> TASK PROMPT
Transcribe part of the passage on the extra costs of disability, starting at the words "One attempt to" and stopping after "after housing costs.".

> EXERCISE PASSAGE
********

One attempt to estimate these costs on an average basis comes from the charity Scope which observes that, for the UK as a whole:
- On average, disabled adults face extra costs of £583 a month. For one in five disabled adults, these costs can increase to over £1,000 a month even after the receipt of welfare benefits. On average, these extra costs are equal to almost half the income of a disabled person, after housing costs.
- Having one child with disabilities costs a family an extra £528 a month, rising to £823 a month in families with two or more disabled children. When both parents are in work, this is £533, compared to families where both parents are out of work when the cost is £649 a month. For almost one quarter of families with disabled children, extra costs amount to over £1,000 a month.
In addition, Scope research has found that disabled people may also face higher energy costs. Their report indicates that around a third of disabled adults felt that their impairment or condition had an impact on how much they spent on energy. While the average UK household spends £1,214 on energy, over a quarter (4.1 million) of households with a disabled person spent more than £1,500 on energy. Of these, 790,000 spend over £2,500. In England, households with a disabled person make up 38% of all fuel poor households.
Evidence suggests that disabled people are more likely to live in material deprivation than non-disabled people. In 2016, the New Policy Institute (NPI) estimated material deprivation for working age and pension age disabled and non-disabled people, based on EU-SILC data from 2013 (see Figure 12.4). This analysis found higher rates of material deprivation among disabled people of working age and pensioners compared to their non-disabled counterparts. For example, it estimates that 7% of working age disabled people were in arrears for mortgage, rent, utility bills or hire-purchase, compared to 4% of non-disabled working age people.

********

(Recorded data)
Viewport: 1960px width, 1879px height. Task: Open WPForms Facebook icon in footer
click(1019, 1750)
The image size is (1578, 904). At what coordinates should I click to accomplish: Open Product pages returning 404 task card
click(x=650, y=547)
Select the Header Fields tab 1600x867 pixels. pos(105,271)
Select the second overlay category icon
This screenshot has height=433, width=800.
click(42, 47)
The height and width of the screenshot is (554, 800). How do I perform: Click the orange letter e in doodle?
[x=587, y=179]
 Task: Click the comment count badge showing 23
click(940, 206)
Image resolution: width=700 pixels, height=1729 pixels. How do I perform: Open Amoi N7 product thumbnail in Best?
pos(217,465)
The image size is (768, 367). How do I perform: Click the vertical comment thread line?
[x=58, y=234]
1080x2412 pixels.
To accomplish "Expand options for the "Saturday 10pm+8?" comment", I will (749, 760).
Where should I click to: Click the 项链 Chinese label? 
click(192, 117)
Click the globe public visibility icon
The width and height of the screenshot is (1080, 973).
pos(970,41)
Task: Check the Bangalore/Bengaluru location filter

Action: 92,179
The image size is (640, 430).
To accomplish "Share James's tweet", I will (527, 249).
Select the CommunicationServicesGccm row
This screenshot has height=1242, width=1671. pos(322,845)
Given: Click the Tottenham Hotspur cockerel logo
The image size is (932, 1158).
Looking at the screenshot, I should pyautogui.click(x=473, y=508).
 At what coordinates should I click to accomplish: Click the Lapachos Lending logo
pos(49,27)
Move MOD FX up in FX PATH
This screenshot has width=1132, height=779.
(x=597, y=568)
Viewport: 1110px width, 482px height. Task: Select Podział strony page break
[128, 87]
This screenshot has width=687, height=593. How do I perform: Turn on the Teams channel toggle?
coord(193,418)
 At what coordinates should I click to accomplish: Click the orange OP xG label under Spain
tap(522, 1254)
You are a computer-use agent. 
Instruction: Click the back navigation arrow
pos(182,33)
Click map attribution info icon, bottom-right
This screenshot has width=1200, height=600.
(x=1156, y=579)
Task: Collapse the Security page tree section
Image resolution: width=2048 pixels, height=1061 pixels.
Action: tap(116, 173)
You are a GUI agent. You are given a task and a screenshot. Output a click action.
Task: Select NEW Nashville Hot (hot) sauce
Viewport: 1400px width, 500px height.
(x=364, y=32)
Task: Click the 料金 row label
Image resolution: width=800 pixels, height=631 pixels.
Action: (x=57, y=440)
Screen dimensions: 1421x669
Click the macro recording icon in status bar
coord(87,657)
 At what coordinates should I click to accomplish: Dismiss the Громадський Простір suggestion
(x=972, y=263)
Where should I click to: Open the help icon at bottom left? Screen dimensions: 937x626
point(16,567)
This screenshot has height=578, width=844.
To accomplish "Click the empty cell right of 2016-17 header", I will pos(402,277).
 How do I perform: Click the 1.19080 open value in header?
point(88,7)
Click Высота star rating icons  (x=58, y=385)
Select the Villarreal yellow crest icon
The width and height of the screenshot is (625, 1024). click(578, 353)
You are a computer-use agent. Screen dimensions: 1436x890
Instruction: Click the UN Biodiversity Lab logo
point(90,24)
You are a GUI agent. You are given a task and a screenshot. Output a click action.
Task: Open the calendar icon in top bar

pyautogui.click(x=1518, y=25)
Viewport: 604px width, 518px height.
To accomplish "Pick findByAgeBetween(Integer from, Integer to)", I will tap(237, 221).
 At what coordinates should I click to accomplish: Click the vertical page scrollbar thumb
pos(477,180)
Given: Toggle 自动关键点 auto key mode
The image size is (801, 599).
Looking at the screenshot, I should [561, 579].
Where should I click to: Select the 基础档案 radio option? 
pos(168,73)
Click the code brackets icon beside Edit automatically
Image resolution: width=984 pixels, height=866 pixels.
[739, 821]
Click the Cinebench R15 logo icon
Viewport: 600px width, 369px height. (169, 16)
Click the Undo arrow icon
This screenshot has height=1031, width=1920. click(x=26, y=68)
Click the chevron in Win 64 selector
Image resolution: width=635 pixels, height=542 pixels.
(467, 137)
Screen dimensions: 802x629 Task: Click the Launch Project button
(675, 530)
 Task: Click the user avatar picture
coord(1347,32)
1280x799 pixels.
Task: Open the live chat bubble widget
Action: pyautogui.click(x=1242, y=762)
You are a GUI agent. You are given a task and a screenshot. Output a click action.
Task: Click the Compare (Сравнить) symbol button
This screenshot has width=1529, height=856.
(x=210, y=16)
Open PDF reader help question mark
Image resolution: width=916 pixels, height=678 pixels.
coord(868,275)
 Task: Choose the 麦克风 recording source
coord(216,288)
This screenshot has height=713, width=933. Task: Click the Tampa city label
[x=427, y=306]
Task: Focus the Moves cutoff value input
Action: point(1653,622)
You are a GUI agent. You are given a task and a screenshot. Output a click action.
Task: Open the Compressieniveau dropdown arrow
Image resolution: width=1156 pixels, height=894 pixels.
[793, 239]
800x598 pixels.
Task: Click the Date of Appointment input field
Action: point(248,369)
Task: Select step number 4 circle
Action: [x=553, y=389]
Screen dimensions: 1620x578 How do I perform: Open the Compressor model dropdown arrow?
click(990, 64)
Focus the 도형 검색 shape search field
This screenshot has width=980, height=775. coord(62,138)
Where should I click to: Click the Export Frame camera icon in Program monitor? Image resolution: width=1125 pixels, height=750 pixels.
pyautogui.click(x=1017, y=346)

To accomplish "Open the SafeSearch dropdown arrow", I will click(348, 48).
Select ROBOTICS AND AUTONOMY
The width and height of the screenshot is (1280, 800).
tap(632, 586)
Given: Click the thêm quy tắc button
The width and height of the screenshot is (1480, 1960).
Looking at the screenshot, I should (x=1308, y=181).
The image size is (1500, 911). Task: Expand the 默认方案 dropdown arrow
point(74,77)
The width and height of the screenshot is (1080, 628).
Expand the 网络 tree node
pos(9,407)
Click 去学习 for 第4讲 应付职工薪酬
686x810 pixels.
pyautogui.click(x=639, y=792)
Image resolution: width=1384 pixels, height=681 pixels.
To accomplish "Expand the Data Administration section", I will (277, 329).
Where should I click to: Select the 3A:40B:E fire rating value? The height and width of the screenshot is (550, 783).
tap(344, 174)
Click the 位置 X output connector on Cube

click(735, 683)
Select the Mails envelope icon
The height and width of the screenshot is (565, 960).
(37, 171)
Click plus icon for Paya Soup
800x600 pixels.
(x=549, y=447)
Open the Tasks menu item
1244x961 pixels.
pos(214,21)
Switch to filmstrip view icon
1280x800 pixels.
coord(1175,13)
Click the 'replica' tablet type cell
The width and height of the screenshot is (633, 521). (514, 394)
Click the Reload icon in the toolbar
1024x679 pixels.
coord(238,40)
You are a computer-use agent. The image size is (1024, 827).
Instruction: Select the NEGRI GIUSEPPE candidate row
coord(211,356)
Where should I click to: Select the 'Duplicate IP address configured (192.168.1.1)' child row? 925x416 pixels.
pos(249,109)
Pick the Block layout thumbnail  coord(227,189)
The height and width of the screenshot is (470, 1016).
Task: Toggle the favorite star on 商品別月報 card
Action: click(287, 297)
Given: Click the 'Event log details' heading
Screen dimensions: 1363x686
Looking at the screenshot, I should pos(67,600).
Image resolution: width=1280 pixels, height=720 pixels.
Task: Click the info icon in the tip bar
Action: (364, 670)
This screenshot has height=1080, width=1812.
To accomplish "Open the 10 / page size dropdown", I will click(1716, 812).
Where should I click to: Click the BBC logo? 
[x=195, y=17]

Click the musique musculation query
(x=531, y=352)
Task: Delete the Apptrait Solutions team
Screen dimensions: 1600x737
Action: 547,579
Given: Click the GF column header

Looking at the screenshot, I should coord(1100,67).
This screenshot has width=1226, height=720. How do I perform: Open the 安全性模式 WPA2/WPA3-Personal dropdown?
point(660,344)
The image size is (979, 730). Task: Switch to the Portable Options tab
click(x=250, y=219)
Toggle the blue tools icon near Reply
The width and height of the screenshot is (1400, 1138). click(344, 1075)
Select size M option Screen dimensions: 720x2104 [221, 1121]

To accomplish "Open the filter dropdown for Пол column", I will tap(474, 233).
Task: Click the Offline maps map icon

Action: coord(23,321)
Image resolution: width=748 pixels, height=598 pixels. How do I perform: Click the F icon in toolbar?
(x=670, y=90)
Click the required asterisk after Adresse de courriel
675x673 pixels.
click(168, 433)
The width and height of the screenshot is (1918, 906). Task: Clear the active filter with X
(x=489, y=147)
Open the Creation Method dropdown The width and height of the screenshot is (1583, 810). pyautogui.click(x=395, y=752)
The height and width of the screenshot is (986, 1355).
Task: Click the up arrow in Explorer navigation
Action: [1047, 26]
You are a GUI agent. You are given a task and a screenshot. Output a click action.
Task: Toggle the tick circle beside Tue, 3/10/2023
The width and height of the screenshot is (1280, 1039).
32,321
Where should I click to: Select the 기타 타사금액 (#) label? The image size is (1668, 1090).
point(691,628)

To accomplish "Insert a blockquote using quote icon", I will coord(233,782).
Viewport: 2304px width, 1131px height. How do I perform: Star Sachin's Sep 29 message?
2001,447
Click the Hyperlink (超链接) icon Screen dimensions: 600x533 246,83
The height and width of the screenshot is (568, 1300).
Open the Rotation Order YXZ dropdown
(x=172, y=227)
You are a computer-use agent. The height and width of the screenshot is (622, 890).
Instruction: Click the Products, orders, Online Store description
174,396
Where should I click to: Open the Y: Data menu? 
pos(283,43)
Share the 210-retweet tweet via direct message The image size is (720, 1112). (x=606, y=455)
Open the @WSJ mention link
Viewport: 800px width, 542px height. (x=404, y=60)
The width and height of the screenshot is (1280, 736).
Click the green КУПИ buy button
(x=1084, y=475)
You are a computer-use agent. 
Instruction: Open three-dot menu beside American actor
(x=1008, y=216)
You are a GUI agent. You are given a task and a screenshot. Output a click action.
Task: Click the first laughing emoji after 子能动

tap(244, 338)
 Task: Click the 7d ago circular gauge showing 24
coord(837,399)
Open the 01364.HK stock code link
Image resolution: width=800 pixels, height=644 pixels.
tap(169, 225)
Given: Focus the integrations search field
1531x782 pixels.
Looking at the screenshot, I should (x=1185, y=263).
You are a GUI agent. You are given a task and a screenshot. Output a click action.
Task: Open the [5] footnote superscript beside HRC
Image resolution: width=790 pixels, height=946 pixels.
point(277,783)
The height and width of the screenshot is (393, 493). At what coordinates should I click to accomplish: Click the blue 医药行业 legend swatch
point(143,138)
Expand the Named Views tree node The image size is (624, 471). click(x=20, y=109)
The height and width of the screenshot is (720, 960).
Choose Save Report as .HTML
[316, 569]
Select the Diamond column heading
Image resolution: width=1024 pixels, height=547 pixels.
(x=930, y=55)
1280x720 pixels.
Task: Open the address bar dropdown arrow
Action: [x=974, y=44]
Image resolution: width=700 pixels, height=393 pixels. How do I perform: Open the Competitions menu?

********

> EXERCISE SOLUTION
One attempt to estimate these costs on an average basis comes from the charity Scope which observes that, for the UK as a whole:
- On average, disabled adults face extra costs of £583 a month. For one in five disabled adults, these costs can increase to over £1,000 a month even after the receipt of welfare benefits. On average, these extra costs are equal to almost half the income of a disabled person, after housing costs.